Tihrani Uluinakauvadra is leading the coaching aspect of the programme and said selected school teachers in Fiji will receive training in both rugby related areas and life-skill themes to pass on to the budding young players.

“Fiji is probably the best, the easiest place to try and pilot this programme since they have made a big breakthrough in terms of allowing women to participate in rugby and they have defied odds when it comes to a traditional belief that rugby is only played by men,” he said.

UN Women is backing the Fijiana 15s Rugby team to help tackle gender inequality in sport.
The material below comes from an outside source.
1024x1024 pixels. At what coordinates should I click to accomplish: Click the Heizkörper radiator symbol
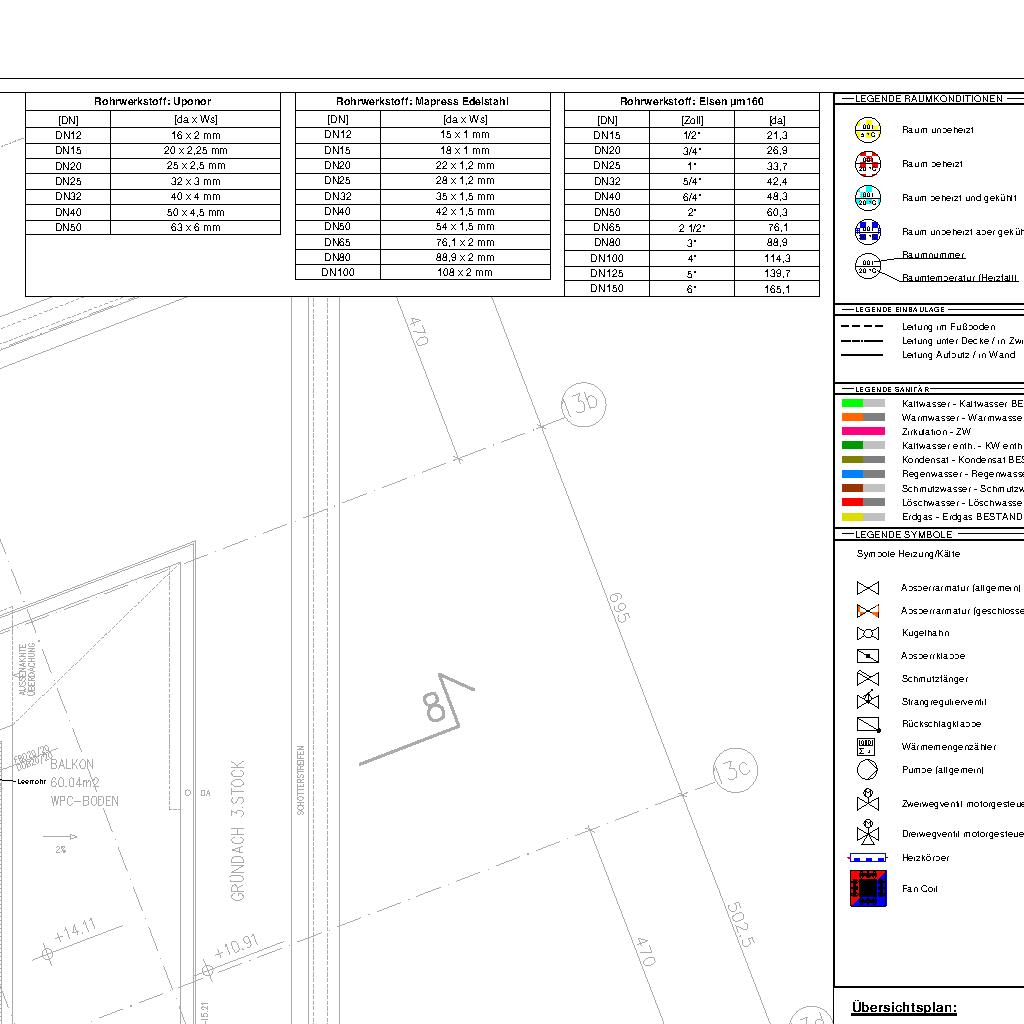point(867,858)
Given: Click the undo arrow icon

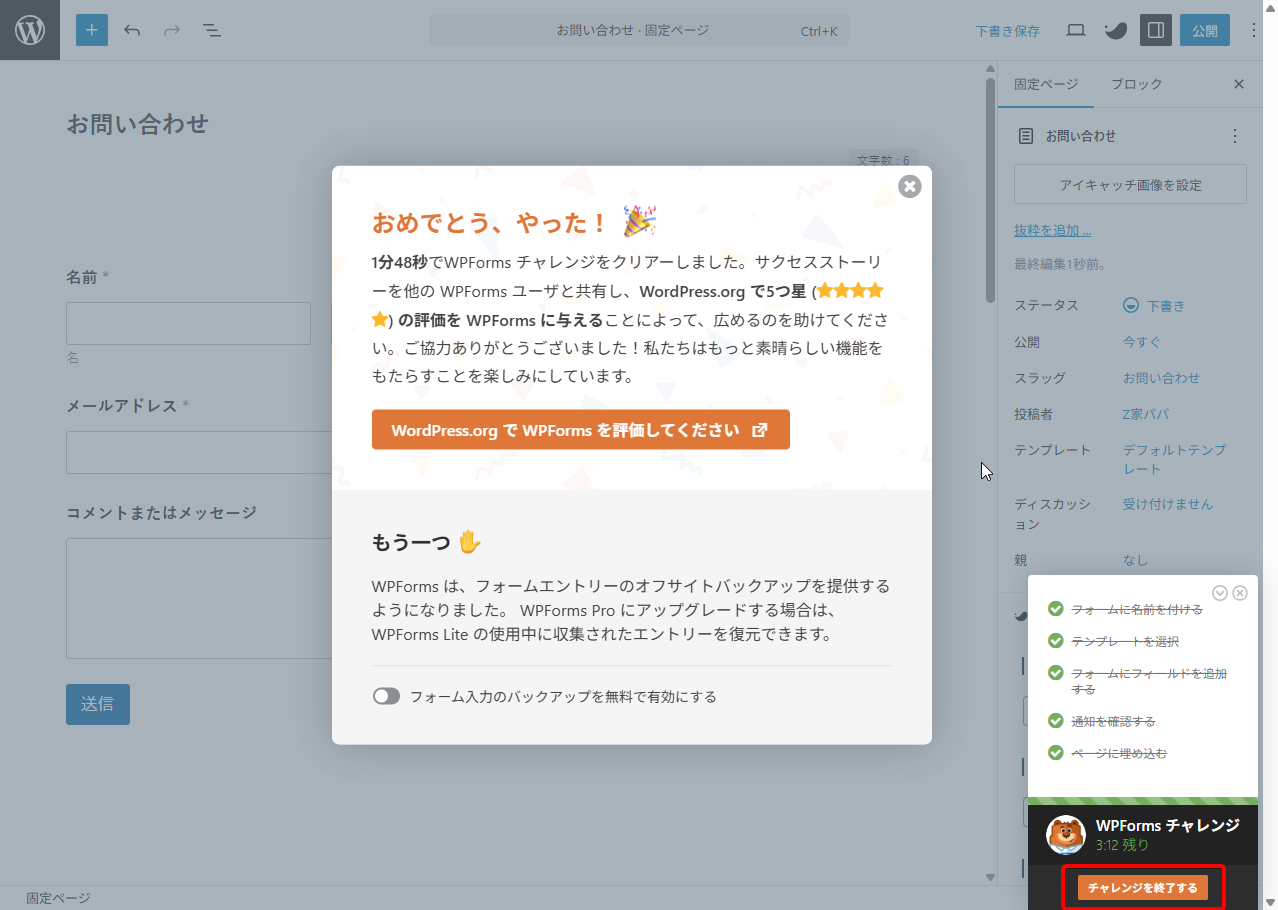Looking at the screenshot, I should 132,30.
UN Women has previously worked with Fiji Rugby to help tackle gender inequality in sport. Photo: UN Women/Davidson

Adam Thomas from Oceania Rugby said as well as learning how tackle, pass and side-step, the students will learn how to challenge gender stereotypes and address some of the primary drivers of violence against women.

“These life skills have been developed with input from all our partners and basically after a rugby sessions the kids are brought together and a deep discussion is facilitated with their coaches,” he said.

“They’re based on rugby values but they’re linked to the drivers of violence against women, gender equality, life skills, resilience and a whole range of different things. That’s the basis and that’s how we’re going to use sport to actually change the issue.”

Ratu Kadavulevu School proved too strong for New Zealand's Hastings Boys High School.

An equal split of boys and girls from 12 to 17 will take part in the “Get Into Rugby PLUS” pilot. Photo: Facebook/Sanix World Rugby Youth Tournament

Adam Thomas said Oceania Rugby is also partnering with UN Women to better understand the interaction between violence against women and girls and sport in the Pacific Islands.

“So this research basically looks at the correlation between violence and sports participation in the Pacific,” he said.

“Sports participation in terms of actually playing and also attending events in the community and elite-level events as well to see what relationship there actually is.

“We’re putting together a working group at the moment and we’ve invited other sports in the Pacific to take place, so hopefully by the end of that we will have four of the biggest sports in the Pacific with rugby and UN Women working on this research piece, with a selected university.”

The “Get Into Rugby PLUS” programme kicks off next month and runs for ten weeks.